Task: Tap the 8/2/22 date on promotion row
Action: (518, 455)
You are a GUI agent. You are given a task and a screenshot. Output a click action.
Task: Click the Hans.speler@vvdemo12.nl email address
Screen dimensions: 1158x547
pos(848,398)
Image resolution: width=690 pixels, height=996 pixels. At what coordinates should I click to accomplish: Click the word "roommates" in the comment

...

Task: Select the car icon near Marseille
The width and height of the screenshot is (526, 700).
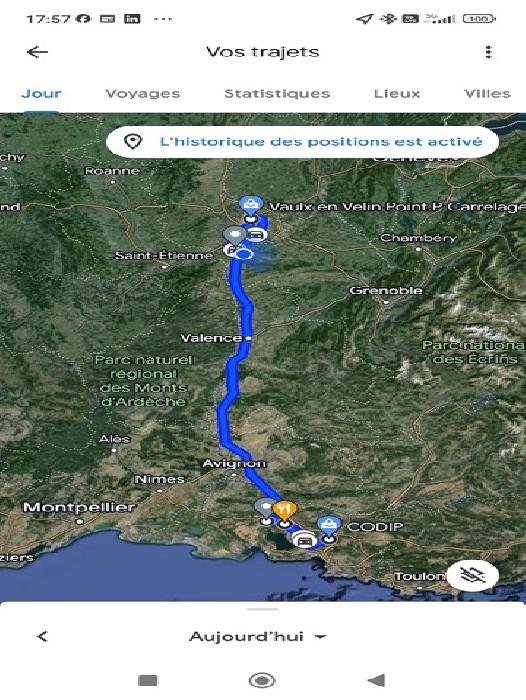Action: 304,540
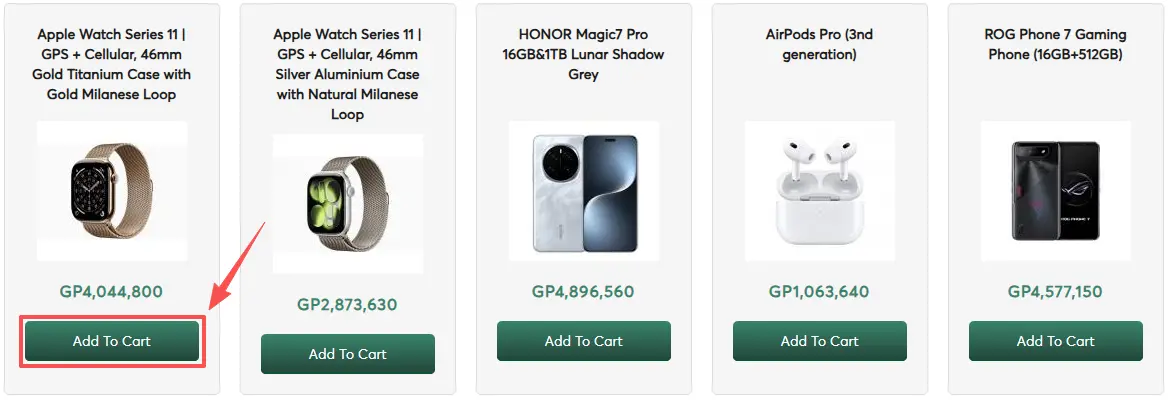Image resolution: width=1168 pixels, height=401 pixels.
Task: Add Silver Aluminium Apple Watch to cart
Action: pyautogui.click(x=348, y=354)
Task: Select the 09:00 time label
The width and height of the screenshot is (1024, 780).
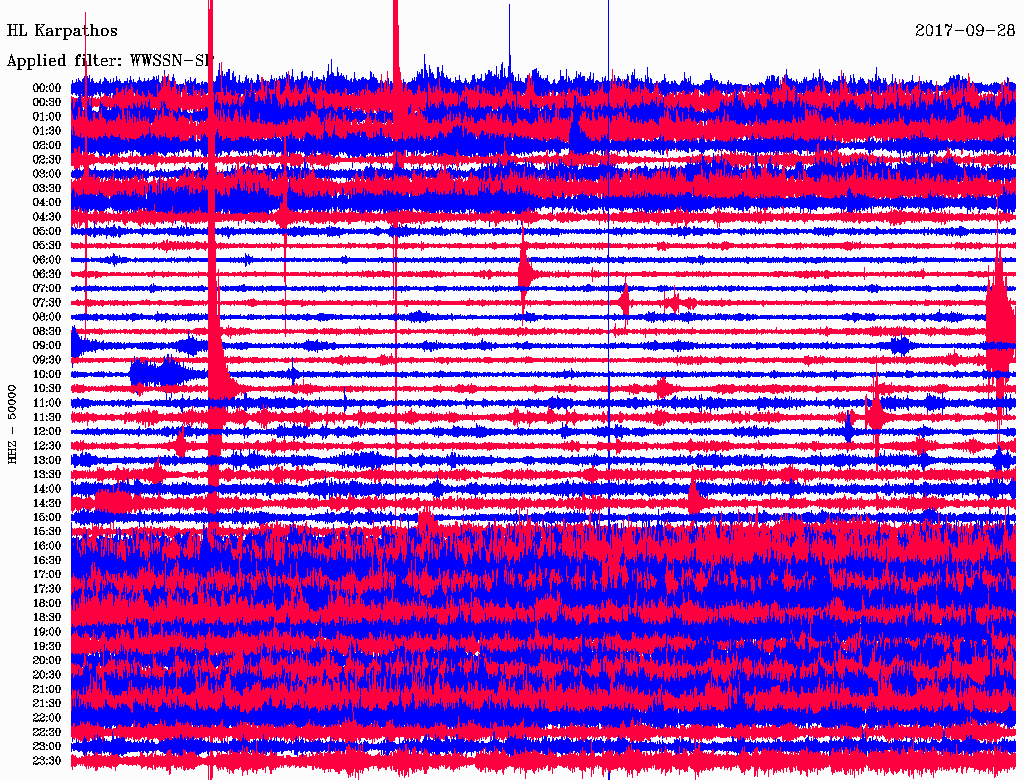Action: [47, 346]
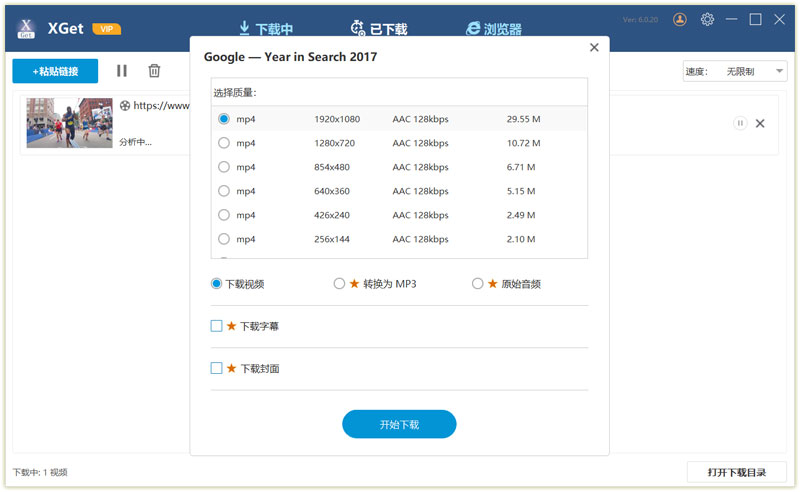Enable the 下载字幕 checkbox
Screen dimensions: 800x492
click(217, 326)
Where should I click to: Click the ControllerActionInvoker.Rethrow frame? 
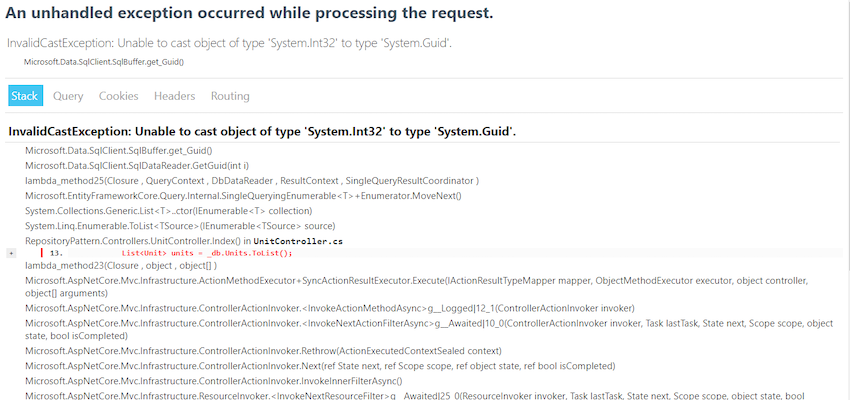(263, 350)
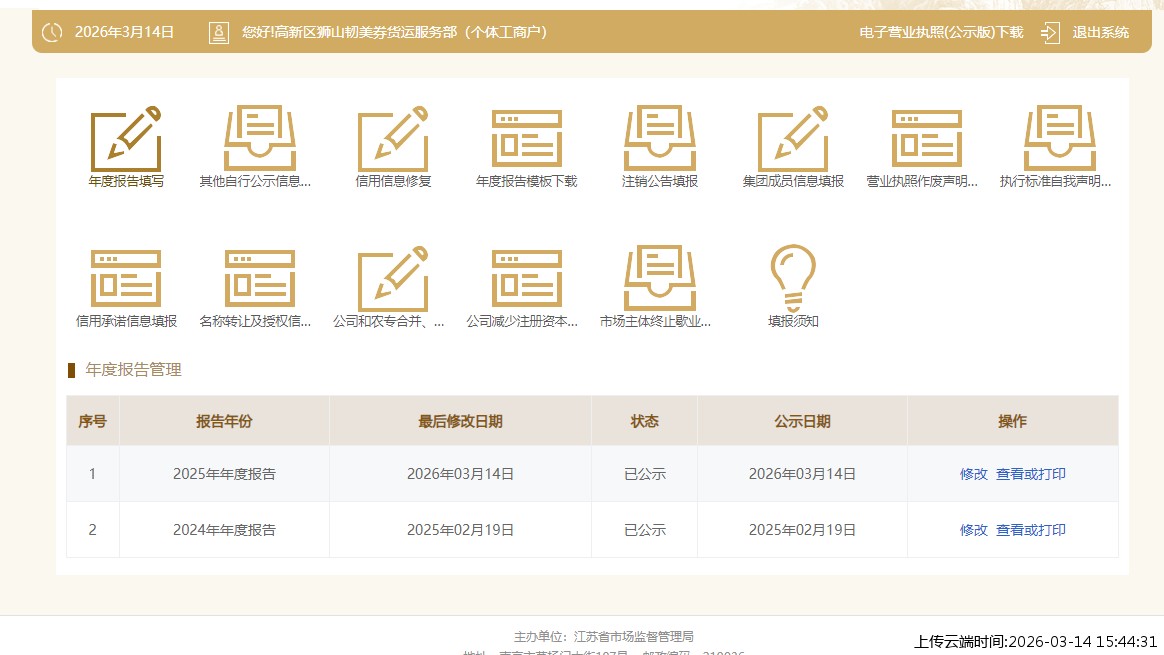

#### The problem
Each line in the material with "Select" in it must be reported.

#### Written answer
Task: Select the car icon near Marseille
Task: Select the 09:00 time label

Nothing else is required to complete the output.